Data items:
++++++++
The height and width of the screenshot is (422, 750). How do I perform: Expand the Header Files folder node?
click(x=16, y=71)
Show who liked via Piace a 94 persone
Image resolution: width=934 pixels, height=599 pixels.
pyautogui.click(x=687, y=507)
++++++++
Your assignment
Each of the records is to be repeated word for word.

Response
The height and width of the screenshot is (422, 750). How do I perform: Expand the Header Files folder node?
click(x=16, y=71)
Show who liked via Piace a 94 persone
Image resolution: width=934 pixels, height=599 pixels.
pyautogui.click(x=687, y=507)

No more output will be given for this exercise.